Gacha isn’t a genre.

And just so you remember:

Gacha isn’t a genre!

Gacha, as I’ve pointed out multiple times, isn’t a genre (do you get it yet?), it’s a monetization scheme. Gacha is essentially the same as lootboxes, but you don’t call games with lootboxes “lootbox games,” do you? Of course not, that’d be silly. But all the time I’ll see posts or reviews saying something along the lines of “Genshin Impact is a gacha game, but it doesn’t play like a gacha game.” What does a gacha game play like? I know what these folks are talking about, and I’ll get to that later. But it’s not a gacha problem.

To the more important point, everything I said in my first look still holds true. I’ve played a lot more by now, and I stand by my previous statements. Well, except for that last part. I can definitely recommend this game now. This is a good game overall. However, it’s good to know what it’s about going in, what to expect.

All of the good stuff is still good, even after tens of hours. I’ve heard it staid that the combat is more comparable to Nier: Automata, rather than Breath of the Wild; I don’t know if that’s true or not, having never played Nier, but still, it’s good stuff. (And it gives me hope for Nier: I’ve heard it said that the combat is kinda lacking in that game; but if it’s like Genshin, I’ll love it.) Once you actually get a good party going, the combat and flow starts getting quite natural. It’s fun, even taking out the same enemies over and over (another area the game is similar to Breath of the Wild…).

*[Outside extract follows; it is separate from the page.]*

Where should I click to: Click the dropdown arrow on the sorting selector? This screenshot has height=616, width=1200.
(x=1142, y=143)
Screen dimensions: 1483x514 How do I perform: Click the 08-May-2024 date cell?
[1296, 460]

The story is actually pretty decent. I wasn’t expecting much going in – the beginning is yet another “oh noes a dragon?!!”, but it picks up from there. There’s a bit of nuance to the various situations the Traveler finds themselves in, especially in the second area. Not a lot of nuance, mind, but it’s not an obvious case of black-and-white, like it might seem from the prologue (even in the first area, after you beat the prologue, you see some of that nuance come in). The story isn’t great literature, but it’s nice for a rpg like this.

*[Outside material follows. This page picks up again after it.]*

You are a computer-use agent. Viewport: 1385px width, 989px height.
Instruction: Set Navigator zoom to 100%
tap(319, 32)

It seems the various characters that you’ll see in the gacha will get their own character stories that you can play through at various points. To be honest, I’d rather these be tied to actually having the character (like using the friendship system, instead of the few paragraphs they get per friendship level), as an added incentive/bonus for pulling said character. But I suppose this is another way to advertise the character – I didn’t care about Klee after they nerfed her animations (her alpha/beta animations were far more…animated), and certain folks said she sucked; but after playing her missions, she’s actually pretty good. Maybe I’ll get her eventually.

The writing is pretty snappy, at least in the English translation. I’ve noticed some liberties taken here and there, at least compared to the Japanese translation; I’ll believe that they’re the invention of the English localizers, since this is the kind of stuff that English localizers are notorious for (I have another post on that issue brewing). But it isn’t too bad, as far as I can tell. It’s not too distracting, at least, except for some of the memes used for achievements.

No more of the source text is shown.